### How to complete this task
Give every line of the records exactly, please, from the first up to and including the one containing "Email address (47, 1295)".

### Saved data entries
▼

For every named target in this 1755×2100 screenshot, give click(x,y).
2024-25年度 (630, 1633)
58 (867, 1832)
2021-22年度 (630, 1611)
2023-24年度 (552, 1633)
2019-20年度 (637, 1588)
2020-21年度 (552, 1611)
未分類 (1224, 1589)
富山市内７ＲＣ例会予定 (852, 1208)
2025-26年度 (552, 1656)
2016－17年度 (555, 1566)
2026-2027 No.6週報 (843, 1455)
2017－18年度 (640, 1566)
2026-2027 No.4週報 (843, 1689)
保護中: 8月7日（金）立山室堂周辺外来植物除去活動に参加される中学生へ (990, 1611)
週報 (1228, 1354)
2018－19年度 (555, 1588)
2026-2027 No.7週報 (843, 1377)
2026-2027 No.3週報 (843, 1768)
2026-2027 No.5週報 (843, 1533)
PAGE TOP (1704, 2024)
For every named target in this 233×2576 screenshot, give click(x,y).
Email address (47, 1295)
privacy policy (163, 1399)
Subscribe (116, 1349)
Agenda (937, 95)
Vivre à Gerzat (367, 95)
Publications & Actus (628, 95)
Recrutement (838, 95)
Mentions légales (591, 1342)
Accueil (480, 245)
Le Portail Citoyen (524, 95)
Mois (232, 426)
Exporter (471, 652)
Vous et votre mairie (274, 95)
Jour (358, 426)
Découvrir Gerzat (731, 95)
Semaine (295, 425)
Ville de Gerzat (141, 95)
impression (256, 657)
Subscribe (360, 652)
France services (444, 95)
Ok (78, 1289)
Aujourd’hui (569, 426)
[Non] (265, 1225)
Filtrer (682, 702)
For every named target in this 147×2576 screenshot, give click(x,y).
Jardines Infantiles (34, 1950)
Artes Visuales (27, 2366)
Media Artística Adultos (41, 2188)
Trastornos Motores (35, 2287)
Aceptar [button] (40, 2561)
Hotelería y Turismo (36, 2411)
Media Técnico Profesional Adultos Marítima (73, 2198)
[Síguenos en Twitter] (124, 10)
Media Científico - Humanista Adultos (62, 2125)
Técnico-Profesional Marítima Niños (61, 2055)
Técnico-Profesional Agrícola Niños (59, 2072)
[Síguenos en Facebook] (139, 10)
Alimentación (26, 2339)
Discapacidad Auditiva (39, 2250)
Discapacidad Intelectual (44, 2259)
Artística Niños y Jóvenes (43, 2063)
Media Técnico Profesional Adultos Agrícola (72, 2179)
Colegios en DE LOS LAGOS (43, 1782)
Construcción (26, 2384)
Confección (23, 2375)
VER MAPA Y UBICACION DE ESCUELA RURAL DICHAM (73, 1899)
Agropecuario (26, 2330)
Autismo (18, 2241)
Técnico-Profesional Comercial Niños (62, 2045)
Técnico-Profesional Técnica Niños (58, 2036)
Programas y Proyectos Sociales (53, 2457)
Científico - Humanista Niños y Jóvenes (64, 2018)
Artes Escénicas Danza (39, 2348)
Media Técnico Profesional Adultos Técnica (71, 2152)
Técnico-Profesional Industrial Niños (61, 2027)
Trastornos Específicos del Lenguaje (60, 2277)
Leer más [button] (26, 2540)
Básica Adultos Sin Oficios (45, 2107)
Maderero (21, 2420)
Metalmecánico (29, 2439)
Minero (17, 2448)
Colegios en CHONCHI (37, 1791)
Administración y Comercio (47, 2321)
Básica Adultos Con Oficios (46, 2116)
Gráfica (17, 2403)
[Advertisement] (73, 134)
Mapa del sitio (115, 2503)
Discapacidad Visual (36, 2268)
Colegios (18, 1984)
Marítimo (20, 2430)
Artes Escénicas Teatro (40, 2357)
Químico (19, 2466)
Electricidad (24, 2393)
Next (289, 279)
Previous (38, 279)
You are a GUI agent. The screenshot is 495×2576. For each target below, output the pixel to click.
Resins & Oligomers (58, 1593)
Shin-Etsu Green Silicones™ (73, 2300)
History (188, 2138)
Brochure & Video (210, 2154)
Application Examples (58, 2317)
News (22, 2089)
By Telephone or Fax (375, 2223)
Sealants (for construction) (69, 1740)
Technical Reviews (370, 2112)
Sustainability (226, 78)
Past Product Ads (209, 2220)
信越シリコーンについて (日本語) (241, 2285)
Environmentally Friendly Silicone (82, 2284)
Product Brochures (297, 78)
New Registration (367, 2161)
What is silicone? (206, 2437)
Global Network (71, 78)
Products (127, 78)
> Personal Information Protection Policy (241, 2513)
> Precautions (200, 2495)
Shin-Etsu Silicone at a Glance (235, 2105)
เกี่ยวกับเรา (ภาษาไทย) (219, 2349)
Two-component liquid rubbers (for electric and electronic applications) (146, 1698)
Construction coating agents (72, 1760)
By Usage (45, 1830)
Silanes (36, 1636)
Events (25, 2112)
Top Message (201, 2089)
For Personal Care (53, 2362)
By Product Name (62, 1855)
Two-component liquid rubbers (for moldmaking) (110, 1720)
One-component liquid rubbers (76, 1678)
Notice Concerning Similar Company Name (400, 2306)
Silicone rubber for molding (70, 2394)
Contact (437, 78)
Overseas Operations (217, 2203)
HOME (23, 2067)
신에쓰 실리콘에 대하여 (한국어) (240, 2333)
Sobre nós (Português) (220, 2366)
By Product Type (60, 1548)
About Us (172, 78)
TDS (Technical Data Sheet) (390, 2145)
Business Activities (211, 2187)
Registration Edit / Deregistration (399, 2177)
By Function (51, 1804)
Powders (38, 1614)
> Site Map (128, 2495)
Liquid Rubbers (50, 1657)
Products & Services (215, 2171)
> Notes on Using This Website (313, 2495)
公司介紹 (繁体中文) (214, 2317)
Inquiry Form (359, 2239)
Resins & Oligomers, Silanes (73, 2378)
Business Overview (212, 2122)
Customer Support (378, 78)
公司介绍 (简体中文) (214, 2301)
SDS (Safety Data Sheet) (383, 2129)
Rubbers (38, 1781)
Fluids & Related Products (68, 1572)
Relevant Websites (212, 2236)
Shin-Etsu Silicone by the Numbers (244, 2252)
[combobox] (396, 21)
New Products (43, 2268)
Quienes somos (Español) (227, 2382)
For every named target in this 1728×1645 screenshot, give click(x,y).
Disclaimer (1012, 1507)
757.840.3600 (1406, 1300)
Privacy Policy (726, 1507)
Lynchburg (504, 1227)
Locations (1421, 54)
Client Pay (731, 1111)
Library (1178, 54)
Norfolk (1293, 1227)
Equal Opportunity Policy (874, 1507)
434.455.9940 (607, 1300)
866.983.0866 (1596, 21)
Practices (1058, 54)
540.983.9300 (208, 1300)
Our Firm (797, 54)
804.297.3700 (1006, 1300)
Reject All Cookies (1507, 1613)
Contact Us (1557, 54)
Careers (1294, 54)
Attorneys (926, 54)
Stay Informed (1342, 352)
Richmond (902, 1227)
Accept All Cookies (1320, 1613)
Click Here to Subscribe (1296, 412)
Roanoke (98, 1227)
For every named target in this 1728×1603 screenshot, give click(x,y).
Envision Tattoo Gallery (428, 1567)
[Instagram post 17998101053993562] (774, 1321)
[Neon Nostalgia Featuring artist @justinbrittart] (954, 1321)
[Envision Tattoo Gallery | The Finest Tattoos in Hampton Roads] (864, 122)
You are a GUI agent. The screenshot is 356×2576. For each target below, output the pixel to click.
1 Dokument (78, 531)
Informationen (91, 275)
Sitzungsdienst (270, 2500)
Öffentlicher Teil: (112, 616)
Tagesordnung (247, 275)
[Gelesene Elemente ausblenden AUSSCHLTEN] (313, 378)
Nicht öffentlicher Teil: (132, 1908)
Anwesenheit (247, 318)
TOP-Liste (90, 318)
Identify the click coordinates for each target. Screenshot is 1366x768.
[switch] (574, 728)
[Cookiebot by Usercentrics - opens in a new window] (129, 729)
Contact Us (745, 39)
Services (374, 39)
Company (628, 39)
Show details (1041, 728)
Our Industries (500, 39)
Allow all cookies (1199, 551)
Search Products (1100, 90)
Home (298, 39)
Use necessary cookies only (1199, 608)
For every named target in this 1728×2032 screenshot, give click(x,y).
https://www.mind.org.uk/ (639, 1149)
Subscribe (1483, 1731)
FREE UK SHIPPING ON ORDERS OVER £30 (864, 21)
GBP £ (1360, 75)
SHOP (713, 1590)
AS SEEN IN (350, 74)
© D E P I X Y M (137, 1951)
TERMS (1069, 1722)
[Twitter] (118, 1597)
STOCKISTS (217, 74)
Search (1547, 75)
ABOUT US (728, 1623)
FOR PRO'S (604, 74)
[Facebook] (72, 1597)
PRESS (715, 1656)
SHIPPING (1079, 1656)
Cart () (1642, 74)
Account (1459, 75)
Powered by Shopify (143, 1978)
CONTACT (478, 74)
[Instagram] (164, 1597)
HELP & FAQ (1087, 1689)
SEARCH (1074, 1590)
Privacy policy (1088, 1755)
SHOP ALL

▲

### Solution for this task
For every named target in this 1755×2100 screenshot, give click(x,y).
2024-25年度 (630, 1633)
58 (867, 1832)
2021-22年度 (630, 1611)
2023-24年度 (552, 1633)
2019-20年度 (637, 1588)
2020-21年度 (552, 1611)
未分類 (1224, 1589)
富山市内７ＲＣ例会予定 (852, 1208)
2025-26年度 (552, 1656)
2016－17年度 (555, 1566)
2026-2027 No.6週報 (843, 1455)
2017－18年度 (640, 1566)
2026-2027 No.4週報 (843, 1689)
保護中: 8月7日（金）立山室堂周辺外来植物除去活動に参加される中学生へ (990, 1611)
週報 (1228, 1354)
2018－19年度 (555, 1588)
2026-2027 No.7週報 (843, 1377)
2026-2027 No.3週報 (843, 1768)
2026-2027 No.5週報 (843, 1533)
PAGE TOP (1704, 2024)
For every named target in this 233×2576 screenshot, give click(x,y).
Email address (47, 1295)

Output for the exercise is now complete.